+++ Listed records +++
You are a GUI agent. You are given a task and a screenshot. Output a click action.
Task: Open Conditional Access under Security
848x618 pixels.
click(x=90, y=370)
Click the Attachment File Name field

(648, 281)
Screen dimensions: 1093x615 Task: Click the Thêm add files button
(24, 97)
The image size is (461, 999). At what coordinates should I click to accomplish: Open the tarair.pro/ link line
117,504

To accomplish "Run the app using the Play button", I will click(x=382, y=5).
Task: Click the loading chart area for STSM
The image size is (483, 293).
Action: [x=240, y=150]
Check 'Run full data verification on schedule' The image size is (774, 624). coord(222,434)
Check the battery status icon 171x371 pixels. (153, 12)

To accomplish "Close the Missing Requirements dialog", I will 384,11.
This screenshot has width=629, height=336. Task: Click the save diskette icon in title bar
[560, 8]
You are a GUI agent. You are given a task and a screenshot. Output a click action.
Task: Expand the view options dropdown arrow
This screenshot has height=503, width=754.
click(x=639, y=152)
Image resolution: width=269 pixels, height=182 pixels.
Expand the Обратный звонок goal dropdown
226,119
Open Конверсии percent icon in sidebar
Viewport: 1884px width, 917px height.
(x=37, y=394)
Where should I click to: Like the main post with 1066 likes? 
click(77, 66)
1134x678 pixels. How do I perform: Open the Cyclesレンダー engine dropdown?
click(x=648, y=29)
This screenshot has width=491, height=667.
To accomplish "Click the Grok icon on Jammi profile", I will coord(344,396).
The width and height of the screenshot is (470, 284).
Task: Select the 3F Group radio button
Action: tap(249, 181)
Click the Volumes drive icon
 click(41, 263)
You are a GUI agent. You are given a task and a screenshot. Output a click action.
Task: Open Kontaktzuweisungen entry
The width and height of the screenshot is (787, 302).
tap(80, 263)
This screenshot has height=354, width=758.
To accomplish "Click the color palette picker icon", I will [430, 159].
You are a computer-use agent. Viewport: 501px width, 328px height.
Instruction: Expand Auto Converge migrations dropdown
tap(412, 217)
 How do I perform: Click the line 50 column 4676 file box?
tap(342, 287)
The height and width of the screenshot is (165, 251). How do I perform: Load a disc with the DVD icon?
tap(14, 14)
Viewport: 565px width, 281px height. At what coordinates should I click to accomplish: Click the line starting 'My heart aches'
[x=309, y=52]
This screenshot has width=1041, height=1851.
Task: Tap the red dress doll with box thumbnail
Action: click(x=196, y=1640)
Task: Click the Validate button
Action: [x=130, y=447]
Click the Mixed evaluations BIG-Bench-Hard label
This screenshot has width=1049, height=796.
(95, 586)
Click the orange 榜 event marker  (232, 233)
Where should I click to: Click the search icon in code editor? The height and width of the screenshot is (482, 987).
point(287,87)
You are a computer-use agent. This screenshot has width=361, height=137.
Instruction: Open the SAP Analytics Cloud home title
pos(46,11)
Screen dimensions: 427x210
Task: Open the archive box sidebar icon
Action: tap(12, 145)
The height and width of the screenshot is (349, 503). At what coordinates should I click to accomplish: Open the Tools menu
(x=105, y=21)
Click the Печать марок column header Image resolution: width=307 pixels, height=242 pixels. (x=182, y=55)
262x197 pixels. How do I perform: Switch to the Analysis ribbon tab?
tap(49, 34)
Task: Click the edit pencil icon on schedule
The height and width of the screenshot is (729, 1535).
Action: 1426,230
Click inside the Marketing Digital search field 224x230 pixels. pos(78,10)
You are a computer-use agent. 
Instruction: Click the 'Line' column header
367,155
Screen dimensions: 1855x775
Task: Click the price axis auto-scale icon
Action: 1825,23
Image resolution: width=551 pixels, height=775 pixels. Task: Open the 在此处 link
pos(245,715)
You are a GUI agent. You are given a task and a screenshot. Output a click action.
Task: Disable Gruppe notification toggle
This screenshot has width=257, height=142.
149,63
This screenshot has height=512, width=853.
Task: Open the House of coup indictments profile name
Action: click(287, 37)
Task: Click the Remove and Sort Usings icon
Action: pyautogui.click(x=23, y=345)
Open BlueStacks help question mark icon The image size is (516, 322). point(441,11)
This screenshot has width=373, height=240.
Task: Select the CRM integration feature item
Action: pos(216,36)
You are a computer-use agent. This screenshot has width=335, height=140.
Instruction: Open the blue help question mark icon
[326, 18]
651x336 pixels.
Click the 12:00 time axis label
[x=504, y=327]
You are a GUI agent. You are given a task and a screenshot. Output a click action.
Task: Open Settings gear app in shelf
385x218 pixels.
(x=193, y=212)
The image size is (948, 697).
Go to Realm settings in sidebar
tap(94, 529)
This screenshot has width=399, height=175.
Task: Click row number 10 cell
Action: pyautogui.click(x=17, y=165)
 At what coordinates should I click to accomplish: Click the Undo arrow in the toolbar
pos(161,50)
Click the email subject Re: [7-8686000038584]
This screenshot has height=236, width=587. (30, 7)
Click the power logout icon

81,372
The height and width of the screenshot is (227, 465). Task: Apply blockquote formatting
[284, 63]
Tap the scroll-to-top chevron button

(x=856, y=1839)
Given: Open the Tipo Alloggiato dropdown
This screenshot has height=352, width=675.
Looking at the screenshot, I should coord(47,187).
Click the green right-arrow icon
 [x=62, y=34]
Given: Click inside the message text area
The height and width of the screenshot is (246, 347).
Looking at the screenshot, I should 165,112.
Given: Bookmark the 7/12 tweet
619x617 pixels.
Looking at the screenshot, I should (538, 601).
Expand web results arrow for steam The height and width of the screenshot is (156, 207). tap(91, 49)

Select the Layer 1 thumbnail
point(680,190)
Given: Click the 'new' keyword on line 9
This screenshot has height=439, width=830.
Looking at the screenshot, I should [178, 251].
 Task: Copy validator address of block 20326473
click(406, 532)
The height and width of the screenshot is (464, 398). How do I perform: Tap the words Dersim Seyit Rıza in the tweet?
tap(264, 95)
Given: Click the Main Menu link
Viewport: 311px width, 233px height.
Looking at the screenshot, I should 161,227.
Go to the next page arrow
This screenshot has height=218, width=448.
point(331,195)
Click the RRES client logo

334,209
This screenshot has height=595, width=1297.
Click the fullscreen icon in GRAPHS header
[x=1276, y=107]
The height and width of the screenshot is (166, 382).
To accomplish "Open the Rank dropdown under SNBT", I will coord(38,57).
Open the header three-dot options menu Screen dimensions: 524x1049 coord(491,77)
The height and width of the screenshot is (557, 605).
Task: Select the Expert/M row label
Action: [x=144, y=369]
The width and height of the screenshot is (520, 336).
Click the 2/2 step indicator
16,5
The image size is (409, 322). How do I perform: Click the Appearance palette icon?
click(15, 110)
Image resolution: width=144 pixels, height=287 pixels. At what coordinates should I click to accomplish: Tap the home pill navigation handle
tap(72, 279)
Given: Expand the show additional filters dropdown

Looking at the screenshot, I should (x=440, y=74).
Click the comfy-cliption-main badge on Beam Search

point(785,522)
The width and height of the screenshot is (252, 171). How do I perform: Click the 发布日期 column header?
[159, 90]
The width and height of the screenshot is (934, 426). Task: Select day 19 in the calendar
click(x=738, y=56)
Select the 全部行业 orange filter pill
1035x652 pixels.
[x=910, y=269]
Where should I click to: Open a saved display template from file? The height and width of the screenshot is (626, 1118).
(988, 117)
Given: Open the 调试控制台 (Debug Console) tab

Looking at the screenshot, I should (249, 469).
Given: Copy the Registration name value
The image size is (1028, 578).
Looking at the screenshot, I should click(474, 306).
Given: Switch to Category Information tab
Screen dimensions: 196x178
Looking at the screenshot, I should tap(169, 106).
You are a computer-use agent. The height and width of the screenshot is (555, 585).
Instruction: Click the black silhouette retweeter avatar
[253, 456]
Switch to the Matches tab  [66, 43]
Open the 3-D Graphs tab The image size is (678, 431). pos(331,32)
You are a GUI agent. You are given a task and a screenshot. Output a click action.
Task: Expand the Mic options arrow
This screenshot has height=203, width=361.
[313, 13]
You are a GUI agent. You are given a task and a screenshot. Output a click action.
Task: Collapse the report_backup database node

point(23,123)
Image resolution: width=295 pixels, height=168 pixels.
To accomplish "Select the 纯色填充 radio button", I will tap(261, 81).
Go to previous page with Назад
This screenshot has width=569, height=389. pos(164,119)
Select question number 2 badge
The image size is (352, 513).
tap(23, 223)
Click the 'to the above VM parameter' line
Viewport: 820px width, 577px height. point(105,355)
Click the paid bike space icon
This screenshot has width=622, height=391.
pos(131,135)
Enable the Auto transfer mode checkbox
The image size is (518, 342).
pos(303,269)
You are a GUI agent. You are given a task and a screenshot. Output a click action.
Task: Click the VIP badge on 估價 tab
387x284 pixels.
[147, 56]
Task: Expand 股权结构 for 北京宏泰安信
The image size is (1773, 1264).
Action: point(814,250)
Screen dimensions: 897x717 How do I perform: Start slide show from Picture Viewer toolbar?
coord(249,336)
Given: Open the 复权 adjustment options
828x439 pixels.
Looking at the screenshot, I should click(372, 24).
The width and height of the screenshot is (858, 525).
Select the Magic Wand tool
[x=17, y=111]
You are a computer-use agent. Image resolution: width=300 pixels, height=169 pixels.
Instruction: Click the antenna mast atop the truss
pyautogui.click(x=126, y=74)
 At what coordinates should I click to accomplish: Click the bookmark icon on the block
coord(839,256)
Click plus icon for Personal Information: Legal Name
+++
**Task details**
This exercise needs every line of the listing that contains the word "schedule".

**Problem solution**
Check 'Run full data verification on schedule' The image size is (774, 624). coord(222,434)
Task: Click the edit pencil icon on schedule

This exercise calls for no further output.